Com a forma estéreo, o Dicionário Houaiss regista quatro vocábulos diferentes, todos resultado da evolução do referido étimo grego:

estéreo 1
«medida de volume para madeiras, correspondente a 1 metro cúbico; estere»;

estéreo 2

«redução de estereofónico»;

estéreo 3

«aparelho de som que utiliza a técnica da estereofonia»;

estéreo 4

o mesmo que estereótipo («chapa ou clichê»).

Pergunta:

Deparei-me por diversas vezes com a palavra "retrónimo", ora com esta grafia, ora com a grafia brasileira "retrônimo", querendo significar um termo ou expressão atribuído a conceitos já existentes mas cujo sentido foi sendo modificado pela evolução, quase sempre tecnológica. O exemplo que me interessa aplica-se à «web 1.0», que é um retrónimo de "web", mas podia ser utilizado na «rádio analógica» ou «guitarra clássica», por exemplo, como retrónimos de rádio e de guitarra.
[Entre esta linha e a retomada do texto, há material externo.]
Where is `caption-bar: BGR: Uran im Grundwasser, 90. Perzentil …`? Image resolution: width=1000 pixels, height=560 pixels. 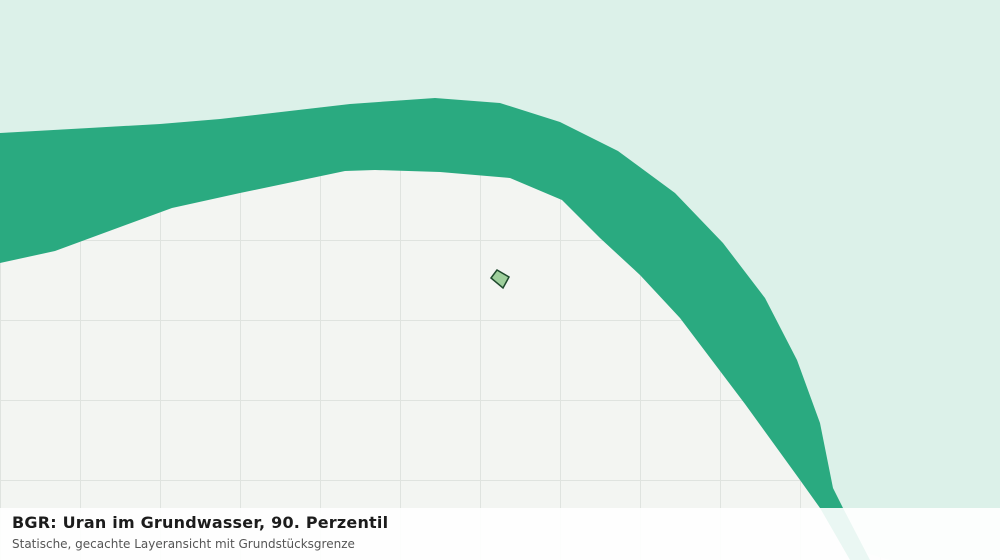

O termo parece não estar dicionarizado em português, mas alguns dicionários ingleses e franceses já o registam (retronym e retronyms, em inglês; rétronyme, em francês).

A construção do termo parece-me escorreita ("retro" + "ónyma" ou "retro" + "nomen"), mas não sei se a posso utilizar com segurança no contexto académico. 

Resposta:

A palavra retrónimo é de facto um neologismo, mas não se encontra dicionarizada nem parece estar em uso entre académicos. Trata-se de um termo criado para designar um modelo mais antigo de um objecto, um instrumento ou uma dada realidade: por exemplo, hoje fala-se em «telefone fixo», porque o telefone móvel ou telemóvel é cada vez mais o modelo do que actualmente se entende por telefone. Por outras palavras, o que hoje se designa por telefone fixo já foi o protótipo de algo que chamava telefone, mas o progresso tecnológico levou este termo a ser aplicado a um aparelho de características diferentes. É assim que, na Internet, o termo anda definido. A construção deste termo é híbrida, uma vez que resulta da associação de retro-, de origem latina, ao elemento -onímia, de origem grega. Deste modo, penso que o termo pode ser empregado no meio académico, mas devidamente contextualizado, explicado e fundamentado.